Handel lotet künftige Preisstrategie aus
Höhere Preise wird es schon früher geben

Die geplante Erhöhung der Mehrwertsteuer um drei Prozentpunkte wird nach Meinung von Experten vor allem die Hersteller und weniger den Handel treffen.

DÜSSELDORF „Die meisten Lieferanten des Einzelhandels müssen sich darauf gefasst machen, dass sie am Ende die Zeche zahlen“, sagt Andreas von der Gathen, Handelsexperte bei der auf Preispolitik spezialisierten Beratungsfirma Simon-Kucher. Die Gewinnmarge des Handels dürfte dagegen nur in wenigen Fällen unter der staatlich verordneten Preiserhöhung leiden: „Nur wo Markenhersteller besonders stark sind, werden sie den Händlern ab Anfang 2007 höhere Rechnungen schreiben“, glaubt von der Gathen.

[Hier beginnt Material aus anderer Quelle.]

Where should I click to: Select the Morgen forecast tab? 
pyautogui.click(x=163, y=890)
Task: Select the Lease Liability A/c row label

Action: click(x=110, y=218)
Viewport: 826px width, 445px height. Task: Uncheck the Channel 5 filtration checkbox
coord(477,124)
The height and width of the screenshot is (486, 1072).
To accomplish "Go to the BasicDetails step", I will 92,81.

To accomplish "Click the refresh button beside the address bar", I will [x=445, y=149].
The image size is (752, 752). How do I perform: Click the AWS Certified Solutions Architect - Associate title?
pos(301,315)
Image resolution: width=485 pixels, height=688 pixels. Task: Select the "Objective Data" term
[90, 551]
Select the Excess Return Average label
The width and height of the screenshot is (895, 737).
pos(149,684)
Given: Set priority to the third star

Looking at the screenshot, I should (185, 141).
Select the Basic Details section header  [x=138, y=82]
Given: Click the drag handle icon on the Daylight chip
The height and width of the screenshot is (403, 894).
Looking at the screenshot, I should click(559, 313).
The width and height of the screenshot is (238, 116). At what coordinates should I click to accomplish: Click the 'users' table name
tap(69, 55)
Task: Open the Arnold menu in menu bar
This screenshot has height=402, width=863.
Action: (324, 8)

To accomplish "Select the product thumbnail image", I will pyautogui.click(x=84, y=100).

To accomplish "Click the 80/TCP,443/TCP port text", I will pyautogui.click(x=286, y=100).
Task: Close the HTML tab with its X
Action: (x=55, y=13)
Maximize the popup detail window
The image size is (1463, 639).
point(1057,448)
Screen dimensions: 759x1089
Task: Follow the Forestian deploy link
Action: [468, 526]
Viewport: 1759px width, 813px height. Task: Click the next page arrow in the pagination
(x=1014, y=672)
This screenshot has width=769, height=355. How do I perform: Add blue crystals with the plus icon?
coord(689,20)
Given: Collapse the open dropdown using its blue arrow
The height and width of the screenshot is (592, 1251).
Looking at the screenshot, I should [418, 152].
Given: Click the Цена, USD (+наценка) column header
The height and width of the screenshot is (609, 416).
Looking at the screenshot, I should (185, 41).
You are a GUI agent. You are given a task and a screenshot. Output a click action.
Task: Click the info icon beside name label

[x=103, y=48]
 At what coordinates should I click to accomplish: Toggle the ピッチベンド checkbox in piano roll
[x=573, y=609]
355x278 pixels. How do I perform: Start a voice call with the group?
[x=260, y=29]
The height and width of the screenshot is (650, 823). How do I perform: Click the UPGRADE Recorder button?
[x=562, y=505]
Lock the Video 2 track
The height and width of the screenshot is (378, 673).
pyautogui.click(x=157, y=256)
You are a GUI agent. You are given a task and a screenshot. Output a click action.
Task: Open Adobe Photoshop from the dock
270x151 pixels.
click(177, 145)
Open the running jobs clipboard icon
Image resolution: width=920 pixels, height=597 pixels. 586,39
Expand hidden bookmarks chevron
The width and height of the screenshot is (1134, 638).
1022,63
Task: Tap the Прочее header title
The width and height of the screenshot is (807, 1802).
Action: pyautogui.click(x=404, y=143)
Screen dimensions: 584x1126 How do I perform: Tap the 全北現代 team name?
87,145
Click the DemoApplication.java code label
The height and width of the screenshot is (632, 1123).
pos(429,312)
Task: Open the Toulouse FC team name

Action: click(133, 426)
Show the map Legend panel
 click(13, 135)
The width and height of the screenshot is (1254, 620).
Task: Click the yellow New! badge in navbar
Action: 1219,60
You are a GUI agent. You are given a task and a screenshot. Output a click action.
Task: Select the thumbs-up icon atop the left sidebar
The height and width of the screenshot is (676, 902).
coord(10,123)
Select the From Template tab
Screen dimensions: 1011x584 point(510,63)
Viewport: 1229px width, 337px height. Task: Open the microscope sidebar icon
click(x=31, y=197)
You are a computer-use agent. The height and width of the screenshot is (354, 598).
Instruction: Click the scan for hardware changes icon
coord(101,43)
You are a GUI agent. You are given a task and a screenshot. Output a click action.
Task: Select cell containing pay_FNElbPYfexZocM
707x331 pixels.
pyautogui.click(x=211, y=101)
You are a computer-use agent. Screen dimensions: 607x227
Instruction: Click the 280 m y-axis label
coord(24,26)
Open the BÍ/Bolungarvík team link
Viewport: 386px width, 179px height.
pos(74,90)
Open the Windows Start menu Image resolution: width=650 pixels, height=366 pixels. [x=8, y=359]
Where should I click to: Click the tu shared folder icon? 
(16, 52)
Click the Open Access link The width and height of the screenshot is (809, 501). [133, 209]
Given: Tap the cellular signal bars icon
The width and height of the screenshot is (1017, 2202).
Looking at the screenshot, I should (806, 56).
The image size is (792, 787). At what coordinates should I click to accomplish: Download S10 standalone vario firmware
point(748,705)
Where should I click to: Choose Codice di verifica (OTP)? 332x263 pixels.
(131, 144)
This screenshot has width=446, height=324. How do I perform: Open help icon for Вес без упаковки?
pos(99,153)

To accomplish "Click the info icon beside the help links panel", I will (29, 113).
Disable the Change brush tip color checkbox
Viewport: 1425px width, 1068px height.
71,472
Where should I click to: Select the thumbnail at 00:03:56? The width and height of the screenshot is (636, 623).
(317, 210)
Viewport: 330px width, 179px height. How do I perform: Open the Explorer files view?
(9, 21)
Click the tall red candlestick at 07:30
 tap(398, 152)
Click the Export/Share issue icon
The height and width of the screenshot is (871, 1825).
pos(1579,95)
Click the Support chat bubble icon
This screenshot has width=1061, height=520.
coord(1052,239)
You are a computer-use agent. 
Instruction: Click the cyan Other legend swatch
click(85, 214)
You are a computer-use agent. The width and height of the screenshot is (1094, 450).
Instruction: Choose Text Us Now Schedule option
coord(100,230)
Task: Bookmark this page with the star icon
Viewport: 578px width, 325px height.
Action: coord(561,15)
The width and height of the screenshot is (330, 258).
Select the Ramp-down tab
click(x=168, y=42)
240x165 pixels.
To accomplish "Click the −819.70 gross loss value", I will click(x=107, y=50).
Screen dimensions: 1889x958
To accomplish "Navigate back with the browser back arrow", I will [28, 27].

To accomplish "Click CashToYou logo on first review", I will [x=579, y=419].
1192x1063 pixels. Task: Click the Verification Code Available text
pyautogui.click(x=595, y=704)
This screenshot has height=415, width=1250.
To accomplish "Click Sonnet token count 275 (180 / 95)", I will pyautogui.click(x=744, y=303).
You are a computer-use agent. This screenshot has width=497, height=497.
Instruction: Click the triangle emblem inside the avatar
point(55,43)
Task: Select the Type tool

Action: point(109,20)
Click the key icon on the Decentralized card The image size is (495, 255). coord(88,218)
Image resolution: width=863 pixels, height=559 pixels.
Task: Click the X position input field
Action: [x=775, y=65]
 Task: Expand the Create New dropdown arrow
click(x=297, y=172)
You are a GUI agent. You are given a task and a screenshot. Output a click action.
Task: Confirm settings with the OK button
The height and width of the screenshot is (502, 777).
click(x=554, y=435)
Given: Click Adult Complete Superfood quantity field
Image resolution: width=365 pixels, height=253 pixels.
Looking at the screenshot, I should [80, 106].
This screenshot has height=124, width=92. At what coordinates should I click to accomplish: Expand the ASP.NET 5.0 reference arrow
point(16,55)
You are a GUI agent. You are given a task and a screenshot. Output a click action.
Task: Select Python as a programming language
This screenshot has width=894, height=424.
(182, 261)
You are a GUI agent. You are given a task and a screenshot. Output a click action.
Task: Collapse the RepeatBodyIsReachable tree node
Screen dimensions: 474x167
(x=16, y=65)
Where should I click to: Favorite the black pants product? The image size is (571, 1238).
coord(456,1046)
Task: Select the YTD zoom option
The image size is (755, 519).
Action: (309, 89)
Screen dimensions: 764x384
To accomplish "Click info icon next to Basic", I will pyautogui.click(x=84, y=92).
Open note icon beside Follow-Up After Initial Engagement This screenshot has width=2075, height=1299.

Als Beispiele nennt er den Möbelhersteller Rolf Benz, den amerikanischen iPod-Lieferanten Apple oder den Computerriesen Hewlett-Packard. „Der Handel wird die Industrie massiv pressen, um bei den ursprünglichen Schwellenpreisen zu bleiben“, prognostiziert auch Ulrich Eggert, Geschäftsführer der Kölner Unternehmensberatung BBE. Einige Lieferanten werden vermutlich im Gegenzug an den Produkten sparen – etwa bei Fernsehgeräten auf Sonderfunktionen oder bei Computern auf teure Software verzichten.

Die Rollen in der Konsumgüterbranche wurden schon vor Wochen klar verteilt, als Handel und Industrie noch mit einem fulminanten Wahlsieg der CDU rechneten. Dieser hätte eine Mehrwertsteuererhöhung schon für 2006 bedeutet. „Die schwachen Marken sollten zahlen“, berichtet Preisfachmann von der Gathen. Die meisten Handelshäuser könnten die damit verbundenen Preiserhöhungen von durchgerechnet 2,6 Prozent ohnehin nicht auffangen. Im Schuheinzelhandel etwa lag die Umsatzrendite zuletzt gerade einmal bei 3,4 Prozent, den Textilhändlern blieben im Durchschnitt lediglich 1,7 Prozent vom Umsatz.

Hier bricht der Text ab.